::: Information provided :::

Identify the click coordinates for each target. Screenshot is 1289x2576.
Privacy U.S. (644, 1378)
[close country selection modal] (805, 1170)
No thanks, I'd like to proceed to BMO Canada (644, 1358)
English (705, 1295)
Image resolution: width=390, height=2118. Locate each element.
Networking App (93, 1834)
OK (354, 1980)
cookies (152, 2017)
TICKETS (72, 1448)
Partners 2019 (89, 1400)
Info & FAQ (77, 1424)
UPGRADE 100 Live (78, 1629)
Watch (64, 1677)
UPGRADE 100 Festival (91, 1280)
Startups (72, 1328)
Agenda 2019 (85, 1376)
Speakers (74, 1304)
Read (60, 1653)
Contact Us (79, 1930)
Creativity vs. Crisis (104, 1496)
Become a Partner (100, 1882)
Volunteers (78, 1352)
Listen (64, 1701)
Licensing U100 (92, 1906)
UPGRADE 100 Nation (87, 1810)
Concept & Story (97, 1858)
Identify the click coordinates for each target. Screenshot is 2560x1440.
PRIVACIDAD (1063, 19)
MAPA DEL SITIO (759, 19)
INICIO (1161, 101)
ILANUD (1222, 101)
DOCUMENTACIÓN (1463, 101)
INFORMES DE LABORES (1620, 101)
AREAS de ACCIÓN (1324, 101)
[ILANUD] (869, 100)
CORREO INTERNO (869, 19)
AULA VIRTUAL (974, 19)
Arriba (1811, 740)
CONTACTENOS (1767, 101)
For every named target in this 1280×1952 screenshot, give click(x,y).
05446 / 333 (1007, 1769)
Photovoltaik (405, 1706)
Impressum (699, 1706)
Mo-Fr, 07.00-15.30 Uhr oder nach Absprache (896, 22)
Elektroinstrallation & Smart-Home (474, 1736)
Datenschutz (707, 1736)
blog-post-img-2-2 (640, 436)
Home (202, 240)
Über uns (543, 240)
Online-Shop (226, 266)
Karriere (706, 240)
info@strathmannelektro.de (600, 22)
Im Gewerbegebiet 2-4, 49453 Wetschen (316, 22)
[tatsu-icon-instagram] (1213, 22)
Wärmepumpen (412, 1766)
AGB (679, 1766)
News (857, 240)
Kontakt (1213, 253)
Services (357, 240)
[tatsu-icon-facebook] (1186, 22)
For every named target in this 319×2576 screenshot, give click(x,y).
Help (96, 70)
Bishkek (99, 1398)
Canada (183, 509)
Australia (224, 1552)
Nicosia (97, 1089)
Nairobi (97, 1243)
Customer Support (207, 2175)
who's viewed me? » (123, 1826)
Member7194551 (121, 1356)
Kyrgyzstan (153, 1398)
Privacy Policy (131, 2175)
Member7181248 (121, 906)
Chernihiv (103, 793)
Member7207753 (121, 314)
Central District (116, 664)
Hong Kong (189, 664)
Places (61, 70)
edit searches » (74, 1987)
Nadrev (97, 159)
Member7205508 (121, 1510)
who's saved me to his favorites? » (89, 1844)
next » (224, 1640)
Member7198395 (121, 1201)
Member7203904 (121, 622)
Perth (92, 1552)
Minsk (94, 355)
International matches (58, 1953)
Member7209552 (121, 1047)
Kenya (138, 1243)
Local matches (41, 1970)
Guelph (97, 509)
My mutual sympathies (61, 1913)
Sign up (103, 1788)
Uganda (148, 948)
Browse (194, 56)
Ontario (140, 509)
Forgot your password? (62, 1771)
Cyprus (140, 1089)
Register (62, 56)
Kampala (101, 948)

:::

▶ **How to complete this task**
Give back every entry, unchanged in any way.

▶ **Task output**
Identify the click coordinates for each target. Screenshot is 1289x2576.
Privacy U.S. (644, 1378)
[close country selection modal] (805, 1170)
No thanks, I'd like to proceed to BMO Canada (644, 1358)
English (705, 1295)
Image resolution: width=390, height=2118. Locate each element.
Networking App (93, 1834)
OK (354, 1980)
cookies (152, 2017)
TICKETS (72, 1448)
Partners 2019 (89, 1400)
Info & FAQ (77, 1424)
UPGRADE 100 Live (78, 1629)
Watch (64, 1677)
UPGRADE 100 Festival (91, 1280)
Startups (72, 1328)
Agenda 2019 (85, 1376)
Speakers (74, 1304)
Read (60, 1653)
Contact Us (79, 1930)
Creativity vs. Crisis (104, 1496)
Become a Partner (100, 1882)
Volunteers (78, 1352)
Listen (64, 1701)
Licensing U100 (92, 1906)
UPGRADE 100 Nation (87, 1810)
Concept & Story (97, 1858)
Identify the click coordinates for each target. Screenshot is 2560x1440.
PRIVACIDAD (1063, 19)
MAPA DEL SITIO (759, 19)
INICIO (1161, 101)
ILANUD (1222, 101)
DOCUMENTACIÓN (1463, 101)
INFORMES DE LABORES (1620, 101)
AREAS de ACCIÓN (1324, 101)
[ILANUD] (869, 100)
CORREO INTERNO (869, 19)
AULA VIRTUAL (974, 19)
Arriba (1811, 740)
CONTACTENOS (1767, 101)
For every named target in this 1280×1952 screenshot, give click(x,y).
05446 / 333 (1007, 1769)
Photovoltaik (405, 1706)
Impressum (699, 1706)
Mo-Fr, 07.00-15.30 Uhr oder nach Absprache (896, 22)
Elektroinstrallation & Smart-Home (474, 1736)
Datenschutz (707, 1736)
blog-post-img-2-2 (640, 436)
Home (202, 240)
Über uns (543, 240)
Online-Shop (226, 266)
Karriere (706, 240)
info@strathmannelektro.de (600, 22)
Im Gewerbegebiet 2-4, 49453 Wetschen (316, 22)
[tatsu-icon-instagram] (1213, 22)
Wärmepumpen (412, 1766)
AGB (679, 1766)
News (857, 240)
Kontakt (1213, 253)
Services (357, 240)
[tatsu-icon-facebook] (1186, 22)
For every named target in this 319×2576 screenshot, give click(x,y).
Help (96, 70)
Bishkek (99, 1398)
Canada (183, 509)
Australia (224, 1552)
Nicosia (97, 1089)
Nairobi (97, 1243)
Customer Support (207, 2175)
who's viewed me? » (123, 1826)
Member7194551 (121, 1356)
Kyrgyzstan (153, 1398)
Privacy Policy (131, 2175)
Member7181248 (121, 906)
Chernihiv (103, 793)
Member7207753 (121, 314)
Central District (116, 664)
Hong Kong (189, 664)
Places (61, 70)
edit searches » (74, 1987)
Nadrev (97, 159)
Member7205508 (121, 1510)
who's saved me to his favorites? » (89, 1844)
next » (224, 1640)
Member7198395 (121, 1201)
Member7203904 (121, 622)
Perth (92, 1552)
Minsk (94, 355)
International matches (58, 1953)
Member7209552 (121, 1047)
Kenya (138, 1243)
Local matches (41, 1970)
Guelph (97, 509)
My mutual sympathies (61, 1913)
Sign up (103, 1788)
Uganda (148, 948)
Browse (194, 56)
Ontario (140, 509)
Forgot your password? (62, 1771)
Cyprus (140, 1089)
Register (62, 56)
Kampala (101, 948)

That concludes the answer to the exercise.